Copy out the records word for word, from their first line through the line that holds "pos(152,516)", including both ends.
>> Begin
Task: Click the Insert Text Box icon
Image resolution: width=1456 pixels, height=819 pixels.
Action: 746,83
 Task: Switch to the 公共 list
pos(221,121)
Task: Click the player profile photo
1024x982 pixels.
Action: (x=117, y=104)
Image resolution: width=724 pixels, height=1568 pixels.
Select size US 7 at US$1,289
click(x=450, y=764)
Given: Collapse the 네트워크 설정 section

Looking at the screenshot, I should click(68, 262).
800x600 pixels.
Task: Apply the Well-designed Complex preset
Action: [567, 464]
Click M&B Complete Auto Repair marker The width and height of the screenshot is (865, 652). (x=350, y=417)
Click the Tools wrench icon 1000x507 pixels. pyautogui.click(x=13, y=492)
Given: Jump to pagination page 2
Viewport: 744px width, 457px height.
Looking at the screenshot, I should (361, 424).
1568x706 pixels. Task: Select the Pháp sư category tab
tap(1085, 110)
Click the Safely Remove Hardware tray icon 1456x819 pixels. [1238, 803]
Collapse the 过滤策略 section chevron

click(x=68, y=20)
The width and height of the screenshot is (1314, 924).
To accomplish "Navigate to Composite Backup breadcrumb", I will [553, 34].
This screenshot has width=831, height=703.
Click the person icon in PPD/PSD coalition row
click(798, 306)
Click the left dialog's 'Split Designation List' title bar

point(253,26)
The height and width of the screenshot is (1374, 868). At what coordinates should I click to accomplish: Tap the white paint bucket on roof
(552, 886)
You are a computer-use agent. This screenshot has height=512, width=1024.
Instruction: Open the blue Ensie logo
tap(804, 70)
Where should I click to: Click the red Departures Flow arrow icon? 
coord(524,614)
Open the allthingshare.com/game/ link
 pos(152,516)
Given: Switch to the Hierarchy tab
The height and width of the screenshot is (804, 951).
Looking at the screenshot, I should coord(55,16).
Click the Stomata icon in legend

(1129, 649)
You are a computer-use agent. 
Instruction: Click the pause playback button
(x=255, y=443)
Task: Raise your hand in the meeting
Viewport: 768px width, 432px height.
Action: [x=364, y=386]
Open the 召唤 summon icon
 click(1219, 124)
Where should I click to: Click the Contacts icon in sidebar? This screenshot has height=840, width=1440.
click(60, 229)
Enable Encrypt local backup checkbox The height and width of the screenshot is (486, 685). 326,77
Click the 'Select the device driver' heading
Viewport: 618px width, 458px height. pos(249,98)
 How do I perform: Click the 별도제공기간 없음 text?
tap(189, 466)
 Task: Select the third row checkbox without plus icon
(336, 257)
>> End
▸ **Task answer**:
Task: Click the Insert Text Box icon
Image resolution: width=1456 pixels, height=819 pixels.
Action: 746,83
 Task: Switch to the 公共 list
pos(221,121)
Task: Click the player profile photo
1024x982 pixels.
Action: (x=117, y=104)
Image resolution: width=724 pixels, height=1568 pixels.
Select size US 7 at US$1,289
click(x=450, y=764)
Given: Collapse the 네트워크 설정 section

Looking at the screenshot, I should click(68, 262).
800x600 pixels.
Task: Apply the Well-designed Complex preset
Action: [567, 464]
Click M&B Complete Auto Repair marker The width and height of the screenshot is (865, 652). (x=350, y=417)
Click the Tools wrench icon 1000x507 pixels. pyautogui.click(x=13, y=492)
Given: Jump to pagination page 2
Viewport: 744px width, 457px height.
Looking at the screenshot, I should (361, 424).
1568x706 pixels. Task: Select the Pháp sư category tab
tap(1085, 110)
Click the Safely Remove Hardware tray icon 1456x819 pixels. [1238, 803]
Collapse the 过滤策略 section chevron

click(x=68, y=20)
The width and height of the screenshot is (1314, 924).
To accomplish "Navigate to Composite Backup breadcrumb", I will [553, 34].
This screenshot has width=831, height=703.
Click the person icon in PPD/PSD coalition row
click(798, 306)
Click the left dialog's 'Split Designation List' title bar

point(253,26)
The height and width of the screenshot is (1374, 868). At what coordinates should I click to accomplish: Tap the white paint bucket on roof
(552, 886)
You are a computer-use agent. This screenshot has height=512, width=1024.
Instruction: Open the blue Ensie logo
tap(804, 70)
Where should I click to: Click the red Departures Flow arrow icon? 
coord(524,614)
Open the allthingshare.com/game/ link
 pos(152,516)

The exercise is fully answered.